The primary advantage of RFA over LR is less invasiveness. RFA causes minor damage to the surrounding healthy liver parenchyma, thus maximally preserving the liver remnant (63). As a result, the complication rates were much lower, and the length of hospital stay was much shorter.
The main reason for the inferiority of RFA to LR in long-term survival is the higher local recurrence rate related to incomplete ablation (64). The efficacy of RFA could be affected by several factors, including surgeons’ experience, tumor number, tumor size, and tumor location (6, 65, 66). The insufficient ablation led to a high local recurrence rate (65). On the other hand, LR could remove both the tumor and its micro neoplastic embolus by radically resecting primary cancer and adjacent liver parenchymal to guarantee a negative margin (67, 68). In the subgroup analysis, we found that RFA can achieve similar OS to LR when the ablation margin was lager than 1cm. Hence, the complete removal of the primary tumor and potential micrometastasis by LR might explain cothe superior long-term prognosis of early-stage HCC patients in the LR group.
Several meta-analyses have been available to compare the effects of RFA versus LR for HCC. Xu et al. performed a meta-analysis of five RCTs comparing survival outcomes of patients with small HCC who underwent LR or RFA (31). RFA led to decreased overall survival compared with LR at 5 years, but the trial sequential analysis indicated that additional trials were necessary to confirm this conclusion. Additionally, time-to-event outcomes are most appropriately analyzed using HR (34). Another recently published network meta-analysis by Zhang et al., which included RCTs and PSM studies, showed that LR is superior to RFA in OS and DFS (69). The results are consistent with ours. However, their meta-analysis did not include one RCT and several PSM studies newly published in 2022. As far as we know, our meta-analysis is the most updated, with a maximum number of high-quality studies being included. More than 11,000 ES-HCC patients from 5 countries in the east and west were included to make the results more reliable and clinically meaningful. Moreover, sensitivity, subgroup, and meta-regression analyses provided ample evidence supporting our conclusion. The most important is that we focused on special subgroups which previous meta-analysis not did, including tumor number, tumor size, surgical margin, ablation margin, and even different guidance for RFA.
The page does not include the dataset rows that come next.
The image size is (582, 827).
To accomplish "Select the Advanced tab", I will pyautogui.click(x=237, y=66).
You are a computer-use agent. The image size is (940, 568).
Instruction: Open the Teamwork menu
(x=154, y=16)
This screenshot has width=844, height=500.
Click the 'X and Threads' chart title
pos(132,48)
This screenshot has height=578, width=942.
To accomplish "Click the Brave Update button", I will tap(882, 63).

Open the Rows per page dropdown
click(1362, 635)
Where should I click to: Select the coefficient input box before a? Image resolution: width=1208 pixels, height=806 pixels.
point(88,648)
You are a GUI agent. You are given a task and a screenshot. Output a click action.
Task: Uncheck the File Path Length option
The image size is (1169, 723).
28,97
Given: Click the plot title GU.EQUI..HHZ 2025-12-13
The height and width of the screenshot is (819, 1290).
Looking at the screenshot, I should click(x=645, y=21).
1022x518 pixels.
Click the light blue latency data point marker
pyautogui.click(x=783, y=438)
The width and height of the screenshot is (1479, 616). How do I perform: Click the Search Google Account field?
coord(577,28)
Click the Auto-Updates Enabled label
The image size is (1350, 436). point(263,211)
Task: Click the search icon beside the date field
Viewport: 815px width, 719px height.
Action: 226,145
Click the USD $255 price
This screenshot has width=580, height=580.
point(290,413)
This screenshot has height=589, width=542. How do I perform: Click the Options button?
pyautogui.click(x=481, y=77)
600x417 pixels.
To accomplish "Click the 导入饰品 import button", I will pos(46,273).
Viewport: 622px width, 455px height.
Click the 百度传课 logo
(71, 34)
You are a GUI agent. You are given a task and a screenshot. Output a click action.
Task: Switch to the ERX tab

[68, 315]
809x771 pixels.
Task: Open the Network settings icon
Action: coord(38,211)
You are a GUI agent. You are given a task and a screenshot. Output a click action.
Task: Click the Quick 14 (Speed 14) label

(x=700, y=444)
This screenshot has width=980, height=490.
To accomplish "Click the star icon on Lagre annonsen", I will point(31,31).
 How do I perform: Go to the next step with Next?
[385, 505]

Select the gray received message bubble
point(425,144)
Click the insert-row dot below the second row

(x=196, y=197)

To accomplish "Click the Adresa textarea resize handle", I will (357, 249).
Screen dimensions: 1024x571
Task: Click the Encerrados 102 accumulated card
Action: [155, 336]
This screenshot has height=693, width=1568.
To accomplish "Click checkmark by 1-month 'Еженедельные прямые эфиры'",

It should be noted that there are limitations for this study. First, we included both RCTs and PSM studies. Although the propensity score matching method could reduce baseline differences between groups, the deviations could not be eliminated compared with RCTs. Second, tumor heterogeneity could not be avoided. Although all the cases were ES-HCC, tumor number and size varied among patients in the included studies. Hence, we conducted a subgroup analysis; however, we found no significant difference between the two groups in OS among patients with a single tumor size of < 3 cm. However, extended subgroup analysis based on tumor number and tumor size is limited due to limited data. Third, the proportion of open LR or LH, anatomic or non-anatomic LR are also inconsistent among included articles. Furthermore, with the development of RFA technology, various RFA techniques were used in different studies at different times. The influence of such heterogeneity has not been determined.